Niecodzienny kopiec pana Bolesława ma już ponad 10 metrów wysokości i stale rośnie. A znaleźć tam można dosłownie wszystko: biustonosze, buty, majtki, koszule.
- Dobrze, że jeszcze pampersów tam gdzieś nie było, bo normalnie je suszy - mówi jeden z sąsiadów pana Bolesława.
- To wszystko aż na chodnik wystaje. Dzieci chodzą, a kamienie się przewalają. Robactwa też jest od diabła - dodaje inny sąsiad.
Przysłowie mówi "Wolnoć Tomku w swoim domku". Niestety, pan Bolesław nie zauważył, że jego przysłowiowy domek zaczął się niebezpiecznie rozrastać i zagraża innym.
- Na razie nic mu nie mówię, bo wiem, że będzie agresywny. Już kamienie na naszej działce zaczyna układać - mówi jeden z sąsiadów pana Bolesława.
- W tej chwili on ma tam materiału na 3-4 domy. Nawiózł to wszystko rowerem, oprócz tego zaczął zbierać ubrania, makulaturę, jakieś plastiki. To już wszystko zaczyna gnić i staje się uciążliwe dla sąsiadów, współczuję im. Ponieważ te jego "zainteresowania" się rozszerzyły, to jako wójt będę próbował coś z tym zrobić. Najpierw będę z nim rozmawiał - mówi Edward Łada, wójt gminy Piątnica.
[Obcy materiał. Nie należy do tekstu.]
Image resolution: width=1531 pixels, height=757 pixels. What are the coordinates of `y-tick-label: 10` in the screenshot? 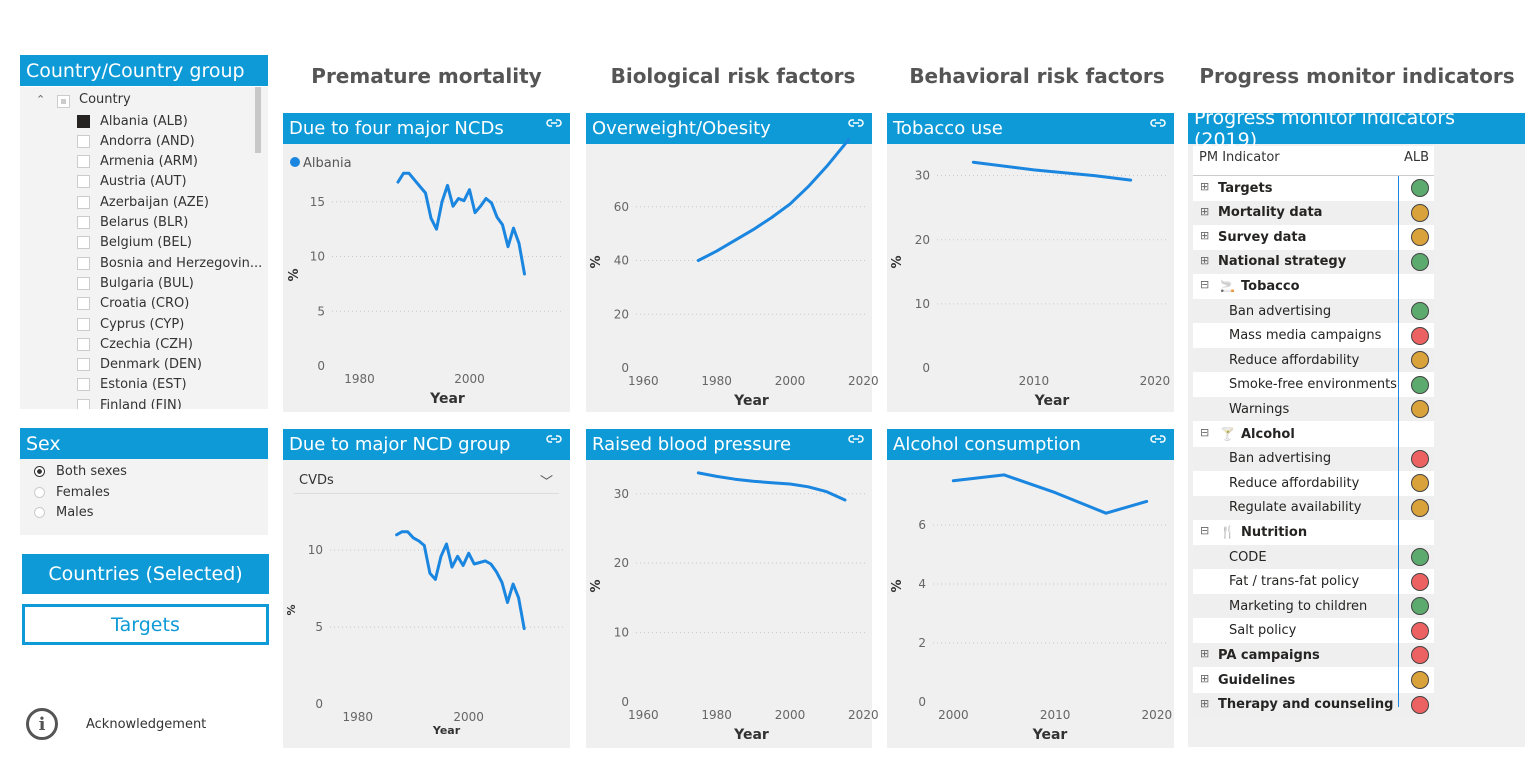 It's located at (318, 257).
Razem z wójtem pojechaliśmy porozmawiać z panem Bolesławem.
Reporter: Wie pan, że sąsiedzi już nie mogą wytrzymać?
Pan Bolesław: Z czym nie mogą wytrzymać?
Reporter: Tu zaczyna śmierdzieć.
Pan Bolesław: Ale tak nie śmierdzi.
Wójt: Wiatr zawiewa i przeszkadza im.
Reporter: Pana płot nie wytrzymuje naporu tego dziadostwa.
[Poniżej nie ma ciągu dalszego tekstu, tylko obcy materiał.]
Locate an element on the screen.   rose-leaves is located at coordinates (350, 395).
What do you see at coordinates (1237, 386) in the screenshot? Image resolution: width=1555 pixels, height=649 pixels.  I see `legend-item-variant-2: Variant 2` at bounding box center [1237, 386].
Pan Bolesław: Bo tam kamienie są.
Kilka lat temu pan Bolesław kupił mieszkanie w Łomży. Tam mieszka. W gminie Piątnica ma niewykończony dom. Twierdzi, że wszystko zbiera po to, aby dokończyć budowę.
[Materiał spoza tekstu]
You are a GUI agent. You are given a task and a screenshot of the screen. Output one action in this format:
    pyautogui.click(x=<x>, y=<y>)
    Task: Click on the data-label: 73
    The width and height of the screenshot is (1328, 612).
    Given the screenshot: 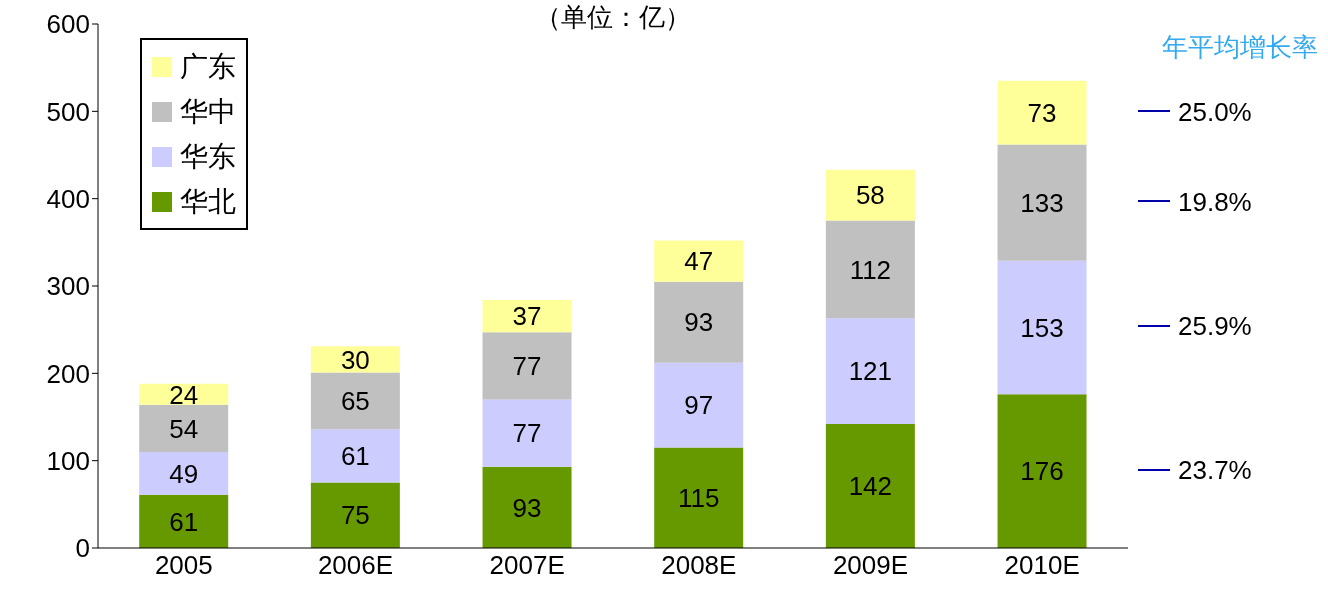 What is the action you would take?
    pyautogui.click(x=1042, y=112)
- Od niedawna zaczęły się skargi na niego, że zniszczył chodnik. Od procesji Bożego Ciała się zaczęło, ale Bolesław mi ciągle obiecywał - mówi Edward Łada, wójt gminy Piątnica.
Na obietnicach pana Bolesława się kończy. Problem trwa już kilka lat. My postanowiliśmy zawiadomić sanepid.
- Tam widać w tych workach coś rozkładającego się, tam jest woda, płynie coś. Trudno nam w tym momencie tam grzebać. Nie podejmuje się tego zadania, żeby teraz grzebać w każdym worku. Nie ma właściciela, więc nie mogę niczego wyegzekwować - mówi Teresa Kulesza z sanepidu w Łomży.
Wydaje się, że nie ma mocnych na pana Bolesława. Bezradni urzędnicy odjechali. Wieczorem spotkaliśmy właściciela posesji. Znowu jechał po "towar".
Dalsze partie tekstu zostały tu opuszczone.